Copy the entries below exactly. Images do not belong in the copy.

**Excerpts from a dataset:**
****************
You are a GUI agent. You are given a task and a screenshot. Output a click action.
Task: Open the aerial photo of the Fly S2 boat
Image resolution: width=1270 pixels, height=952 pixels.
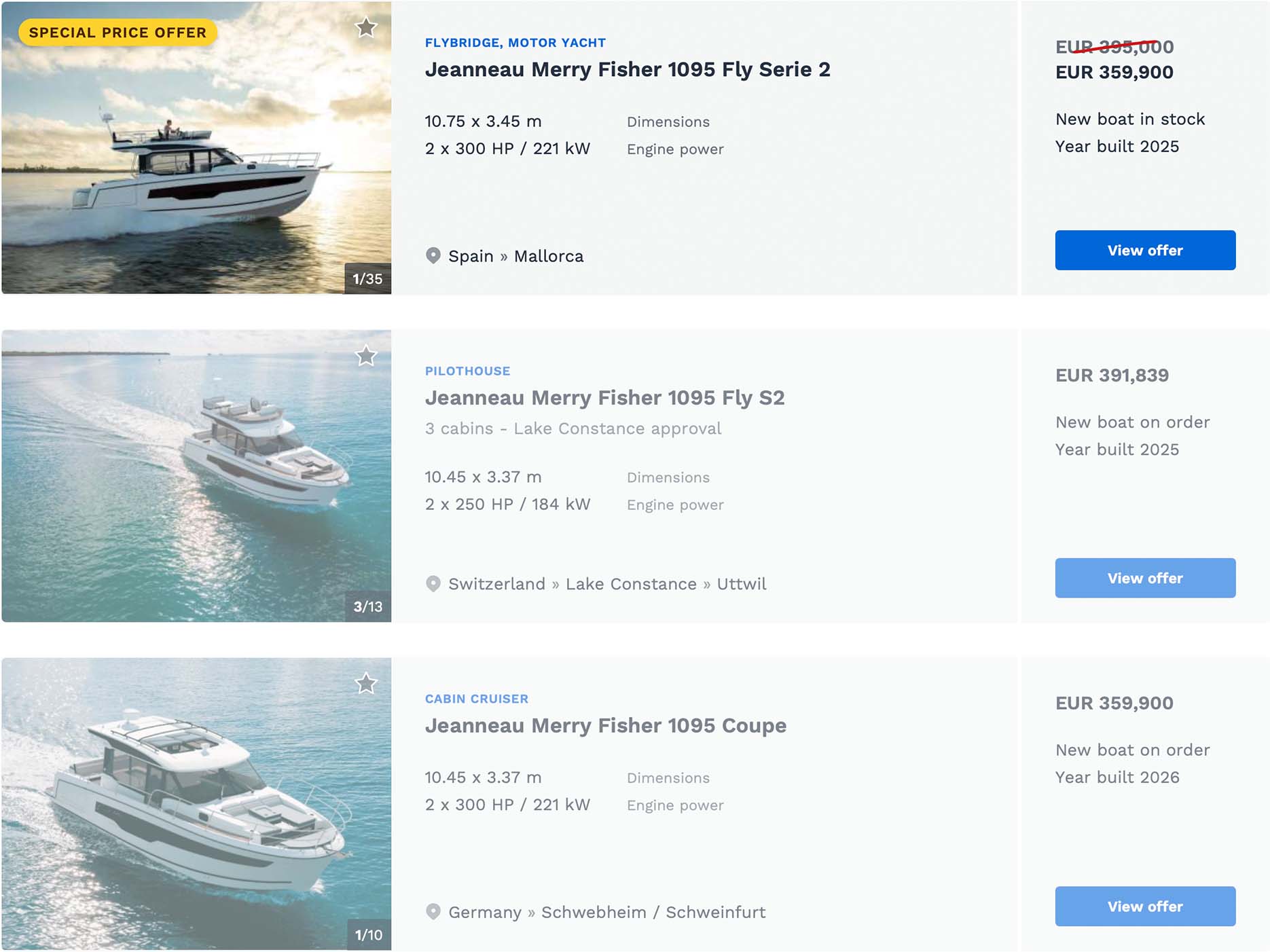(x=196, y=476)
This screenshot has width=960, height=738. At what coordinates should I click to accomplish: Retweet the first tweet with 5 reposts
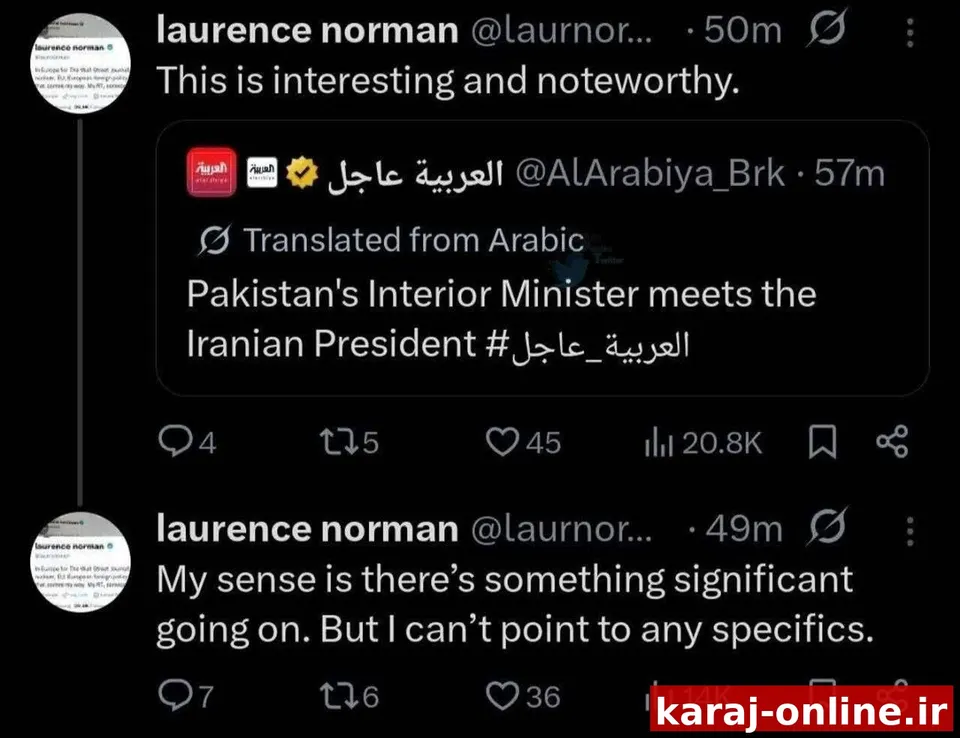(x=339, y=442)
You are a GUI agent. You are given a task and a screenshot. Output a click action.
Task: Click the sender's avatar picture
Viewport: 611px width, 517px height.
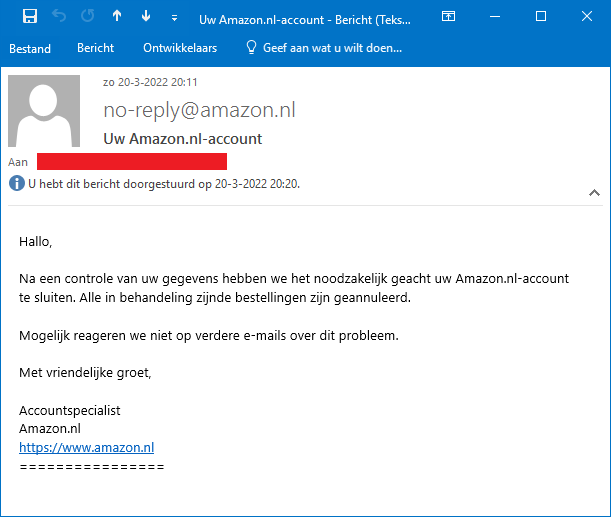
****************
**ANSWER SPACE:**
You are a GUI agent. You are given a task and a screenshot. Output a click action.
Task: Open the aerial photo of the Fly S2 boat
Image resolution: width=1270 pixels, height=952 pixels.
(x=196, y=476)
This screenshot has width=960, height=738. At what coordinates should I click to accomplish: Retweet the first tweet with 5 reposts
(x=339, y=442)
You are a GUI agent. You are given a task and a screenshot. Output a click action.
Task: Click the sender's avatar picture
Viewport: 611px width, 517px height.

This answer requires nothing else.